DOCUMENT SEGMENT>
<<<<

Jan 292021
15+ Monster Girls, 1 Tower.

Monster Girl Tower by Jay Aury is a series I touched upon back in March of last year but now that I have finished the series I wanted to give it it’s own review. In this series, you play a young prince who’s arranged marriage wife has been kidnapped by an evil witch. The witch’s tower is filled with monster women who must be defeated in order to save your bride. Each of these monsters are being compelled by witchcraft to serve the witch, but you got a handy magic sword that can break that curse with a single stab.

It is a straight forward idea that works especially well. You encounter monster chicks and try to figure out a way to defeat them. Lose, and you get treated to an ending where you are usually the sex slave of the monster who beat you. Win, and you you have the option of continuing the adventure or enjoying an ending where the monster girl is your sex slave as you pursue an alternate future. It lets you enjoy both sides of the collar for each encounter.

Partway through, you are gifted with magic potions that open your options even more. One potion turns you temporarily into a woman, while the other potion turns you temporarily into a monster appropriate for the situation. These expand the kind of scenarios even further with some gender bending and monstrous fantasies.

A key portion to this series is the humor. The hero is aided by a mysterious crone who heckles the hero without mercy. The monster girls also get in their digs as well. For a guy who bangs his way through a tower full of monsters, there is a lot of jokes to break up the sex.

This is a fun series and at five parts, it doesn’t overstay it’s welcome. You can buy it on Amazon.

Nov 302020
Don’t have a stock image of martial arts nuns? Just use closeups of a vaguely Asian face.

>>>>

DATA ENTRIES>
<<<<

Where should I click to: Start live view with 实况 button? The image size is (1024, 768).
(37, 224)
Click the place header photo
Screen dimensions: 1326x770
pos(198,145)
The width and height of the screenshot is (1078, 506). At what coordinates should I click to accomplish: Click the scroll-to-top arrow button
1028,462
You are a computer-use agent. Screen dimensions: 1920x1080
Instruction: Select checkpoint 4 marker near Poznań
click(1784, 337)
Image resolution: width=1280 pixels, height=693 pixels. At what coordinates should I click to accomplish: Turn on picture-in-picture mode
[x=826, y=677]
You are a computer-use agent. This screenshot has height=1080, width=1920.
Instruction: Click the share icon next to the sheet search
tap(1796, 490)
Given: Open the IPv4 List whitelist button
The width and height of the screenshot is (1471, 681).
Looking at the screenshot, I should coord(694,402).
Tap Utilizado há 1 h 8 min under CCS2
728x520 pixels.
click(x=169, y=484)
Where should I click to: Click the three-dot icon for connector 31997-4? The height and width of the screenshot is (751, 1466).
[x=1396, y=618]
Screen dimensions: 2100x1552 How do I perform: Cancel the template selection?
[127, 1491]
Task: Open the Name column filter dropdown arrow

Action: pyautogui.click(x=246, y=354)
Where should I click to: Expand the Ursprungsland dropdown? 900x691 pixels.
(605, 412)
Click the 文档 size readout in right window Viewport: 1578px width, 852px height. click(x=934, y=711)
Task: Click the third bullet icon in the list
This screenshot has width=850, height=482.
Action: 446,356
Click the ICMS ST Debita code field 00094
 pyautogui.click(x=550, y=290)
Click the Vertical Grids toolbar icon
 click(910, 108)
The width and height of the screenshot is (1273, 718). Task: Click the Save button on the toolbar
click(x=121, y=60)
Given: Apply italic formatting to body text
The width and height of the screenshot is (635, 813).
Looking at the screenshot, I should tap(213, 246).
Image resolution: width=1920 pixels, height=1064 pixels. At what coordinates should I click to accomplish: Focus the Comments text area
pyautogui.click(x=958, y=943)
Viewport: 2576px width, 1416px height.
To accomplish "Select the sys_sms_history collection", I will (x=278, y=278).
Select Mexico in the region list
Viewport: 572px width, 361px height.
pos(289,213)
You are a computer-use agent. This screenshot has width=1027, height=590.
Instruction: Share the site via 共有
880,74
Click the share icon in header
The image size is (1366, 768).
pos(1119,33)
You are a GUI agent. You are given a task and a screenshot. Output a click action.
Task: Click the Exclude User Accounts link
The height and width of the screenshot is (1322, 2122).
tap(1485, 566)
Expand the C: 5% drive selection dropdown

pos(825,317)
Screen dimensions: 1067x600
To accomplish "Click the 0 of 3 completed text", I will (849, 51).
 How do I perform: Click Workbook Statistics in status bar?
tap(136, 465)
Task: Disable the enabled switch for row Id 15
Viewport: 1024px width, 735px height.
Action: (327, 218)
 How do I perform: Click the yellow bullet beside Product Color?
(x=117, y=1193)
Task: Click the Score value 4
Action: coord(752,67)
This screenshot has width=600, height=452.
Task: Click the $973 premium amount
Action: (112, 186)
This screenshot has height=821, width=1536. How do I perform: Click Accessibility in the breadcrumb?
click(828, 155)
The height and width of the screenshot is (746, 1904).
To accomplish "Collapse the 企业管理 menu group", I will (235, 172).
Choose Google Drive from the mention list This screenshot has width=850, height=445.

>>>>

WRITTEN EXERCISE>
Return the stretch of the Monster Girl Tower review from "Partway through, you" through "it on Amazon.", copied word for word.

COMPLETE RESPONSE>
Partway through, you are gifted with magic potions that open your options even more. One potion turns you temporarily into a woman, while the other potion turns you temporarily into a monster appropriate for the situation. These expand the kind of scenarios even further with some gender bending and monstrous fantasies.

A key portion to this series is the humor. The hero is aided by a mysterious crone who heckles the hero without mercy. The monster girls also get in their digs as well. For a guy who bangs his way through a tower full of monsters, there is a lot of jokes to break up the sex.

This is a fun series and at five parts, it doesn’t overstay it’s welcome. You can buy it on Amazon.